What to produce.
Put every line of the data below into a numbered list, leaving out the blank lines.

(Stored entries)
----

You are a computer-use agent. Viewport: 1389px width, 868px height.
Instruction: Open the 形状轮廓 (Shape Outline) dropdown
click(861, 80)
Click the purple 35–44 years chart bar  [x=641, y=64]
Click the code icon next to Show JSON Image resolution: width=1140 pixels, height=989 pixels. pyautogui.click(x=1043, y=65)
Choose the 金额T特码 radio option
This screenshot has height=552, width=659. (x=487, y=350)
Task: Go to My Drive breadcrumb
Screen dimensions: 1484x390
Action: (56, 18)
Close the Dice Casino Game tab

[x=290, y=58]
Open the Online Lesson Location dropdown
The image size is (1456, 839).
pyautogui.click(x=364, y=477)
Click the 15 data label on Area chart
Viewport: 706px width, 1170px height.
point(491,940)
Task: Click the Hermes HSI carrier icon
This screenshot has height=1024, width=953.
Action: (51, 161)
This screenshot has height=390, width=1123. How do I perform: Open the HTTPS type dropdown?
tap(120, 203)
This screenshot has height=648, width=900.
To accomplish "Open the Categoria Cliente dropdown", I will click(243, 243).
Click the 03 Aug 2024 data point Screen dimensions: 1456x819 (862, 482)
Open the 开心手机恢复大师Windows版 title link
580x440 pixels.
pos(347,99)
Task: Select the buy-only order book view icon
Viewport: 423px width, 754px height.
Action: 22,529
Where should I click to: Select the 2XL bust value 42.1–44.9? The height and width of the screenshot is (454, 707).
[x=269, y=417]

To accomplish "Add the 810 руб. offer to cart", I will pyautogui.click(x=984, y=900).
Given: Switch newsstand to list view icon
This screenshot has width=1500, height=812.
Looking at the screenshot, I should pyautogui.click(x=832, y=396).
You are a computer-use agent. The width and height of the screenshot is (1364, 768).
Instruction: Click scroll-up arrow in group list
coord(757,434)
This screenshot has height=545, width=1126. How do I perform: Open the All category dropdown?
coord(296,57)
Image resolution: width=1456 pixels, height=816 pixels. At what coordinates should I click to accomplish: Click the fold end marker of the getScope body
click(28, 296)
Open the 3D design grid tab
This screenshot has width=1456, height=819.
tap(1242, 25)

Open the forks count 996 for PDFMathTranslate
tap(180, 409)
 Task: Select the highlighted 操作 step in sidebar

----

Worked solution.
1. You are a computer-use agent. Viewport: 1389px width, 868px height.
2. Instruction: Open the 形状轮廓 (Shape Outline) dropdown
3. click(861, 80)
4. Click the purple 35–44 years chart bar  [x=641, y=64]
5. Click the code icon next to Show JSON Image resolution: width=1140 pixels, height=989 pixels. pyautogui.click(x=1043, y=65)
6. Choose the 金额T特码 radio option
7. This screenshot has height=552, width=659. (x=487, y=350)
8. Task: Go to My Drive breadcrumb
9. Screen dimensions: 1484x390
10. Action: (56, 18)
11. Close the Dice Casino Game tab
12. [x=290, y=58]
13. Open the Online Lesson Location dropdown
14. The image size is (1456, 839).
15. pyautogui.click(x=364, y=477)
16. Click the 15 data label on Area chart
17. Viewport: 706px width, 1170px height.
18. point(491,940)
19. Task: Click the Hermes HSI carrier icon
20. This screenshot has height=1024, width=953.
21. Action: (51, 161)
22. This screenshot has height=390, width=1123. How do I perform: Open the HTTPS type dropdown?
23. tap(120, 203)
24. This screenshot has height=648, width=900.
25. To accomplish "Open the Categoria Cliente dropdown", I will click(243, 243).
26. Click the 03 Aug 2024 data point Screen dimensions: 1456x819 (862, 482)
27. Open the 开心手机恢复大师Windows版 title link
28. 580x440 pixels.
29. pos(347,99)
30. Task: Select the buy-only order book view icon
31. Viewport: 423px width, 754px height.
32. Action: 22,529
33. Where should I click to: Select the 2XL bust value 42.1–44.9? The height and width of the screenshot is (454, 707).
34. [x=269, y=417]
35. To accomplish "Add the 810 руб. offer to cart", I will pyautogui.click(x=984, y=900).
36. Given: Switch newsstand to list view icon
37. This screenshot has width=1500, height=812.
38. Looking at the screenshot, I should pyautogui.click(x=832, y=396).
39. You are a computer-use agent. The width and height of the screenshot is (1364, 768).
40. Instruction: Click scroll-up arrow in group list
41. coord(757,434)
42. This screenshot has height=545, width=1126. How do I perform: Open the All category dropdown?
43. coord(296,57)
44. Image resolution: width=1456 pixels, height=816 pixels. At what coordinates should I click to accomplish: Click the fold end marker of the getScope body
45. click(28, 296)
46. Open the 3D design grid tab
47. This screenshot has width=1456, height=819.
48. tap(1242, 25)
49. Open the forks count 996 for PDFMathTranslate
50. tap(180, 409)
51.  Task: Select the highlighted 操作 step in sidebar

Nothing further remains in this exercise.